“Lockdown” related data security risks have soared
The dramatic and unplanned surge in UK home working during the coronavirus “lockdown” has significantly increased the risk of businesses suffering data security breaches, says Fox & Partners, the law firm.
The Information Commissioner’s Office has stated that employers should consider the same kinds of security measures for homeworking that they would under normal circumstances. This must be considered a priority since businesses may still be liable for the actions of an employee if a data breach occurs as a result of remote working*. If a data breach occurs and the organisation affected did not follow the correct procedures the ICO may still impose appropriate financial penalties**.
Simple steps to reduce risk of data security breaches
Fox & Partners has outlined five simple steps businesses can take to reduce the risk of a data security breach whilst employees work from home.
- Implementing code names for clients and projects
Businesses who deal with sensitive information could implement code names for particular clients or projects in order to retain anonymity. This is particularly important in regulated industries where confidentiality obligations extend beyond the protections for personal data required by GDPR.

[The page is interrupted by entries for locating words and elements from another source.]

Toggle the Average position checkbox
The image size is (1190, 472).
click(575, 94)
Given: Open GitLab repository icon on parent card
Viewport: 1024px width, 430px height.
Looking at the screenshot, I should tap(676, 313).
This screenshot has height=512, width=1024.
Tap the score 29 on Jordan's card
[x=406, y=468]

- Properly password protect devices and enforce lock screen policy
Many people working from home may be using the family computer and are, therefore, likely to be breaking company rules over password protection. Companies should make employees aware of password requirements, check that they are following any Bring Your Own Device policy and enforce locked screen policies when computers are unattended.
- Ensure cloud connected software is properly set up
As businesses have rushed to set up cloud computing connectivity, many of those networks may not have been properly secured. There is an increased likelihood an employee may accidentally send a confidential document to their neighbours’ printer or a public server. It is therefore crucial that companies ensure their online systems are properly set up and connected to the correct users.

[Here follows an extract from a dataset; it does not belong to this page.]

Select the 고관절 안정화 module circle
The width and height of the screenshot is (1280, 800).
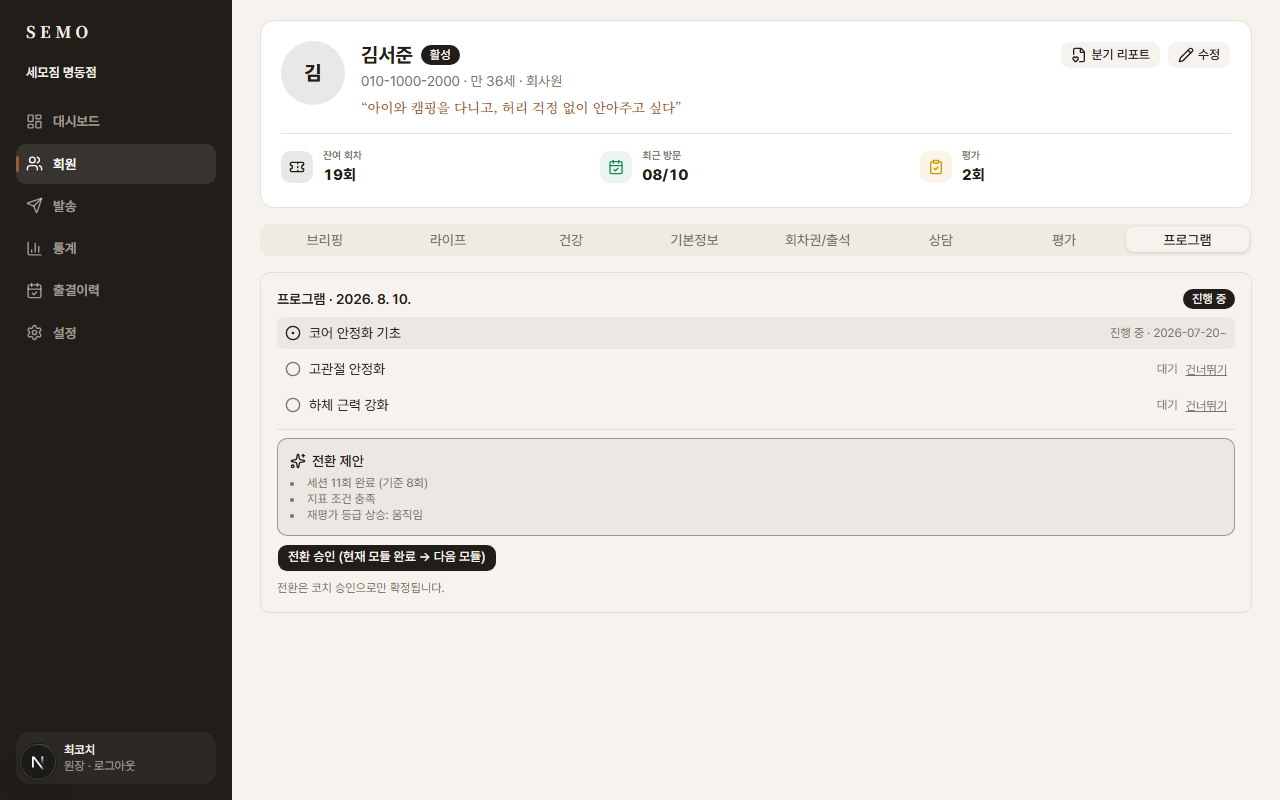click(293, 369)
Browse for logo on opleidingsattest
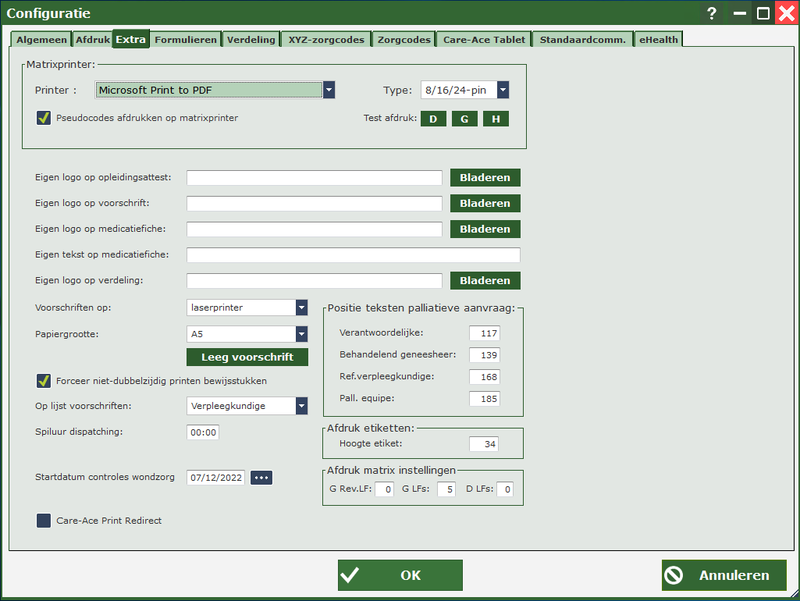The image size is (800, 601). click(x=485, y=178)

- Packing away or shredding confidential documents
As is protocol in any office environment, it is vital that paper documents containing confidential information or personal data is stored away or shredded at the end of each day. With families and housemates close by, and now an increased number of video calls allowing us to look into people’s homes, there are greater opportunities where data could be inadvertently shared and leaked.
- Employees should be made aware of the revised data security strategy
Many companies and their employers may not have implemented processes of remote working before now. It is essential for businesses to advise workers on its data security strategy and to be aware of the conditions under which its employees are currently working.
Caroline Field, Partner at Fox & Partners, says: “Suddenly shifting almost all UK office workers to home working is completely unchartered territory in terms of data security.”
“Even if, as we hope, the ICO is more lenient on fines there are serious financial consequences if a business suffers a data breach.”
Eleanor Diamond, Associate at Fox & Partners, adds: “We have already seen a host of scams where criminals are taking advantage of the crisis and we expect these to grow in scale. Businesses need to be alert to that.”
*The recent Morrisons case only held that the employer was not “vicariously liable” for the illegal actions of its employee that were unrelated to his duties at work and pursued to deliberately harm his employer.
**Normally these could be as much as €20m or 4% of total annual worldwide turnover. However, during the crisis the ICO has said it will consider the “affordability” of the fines it imposes.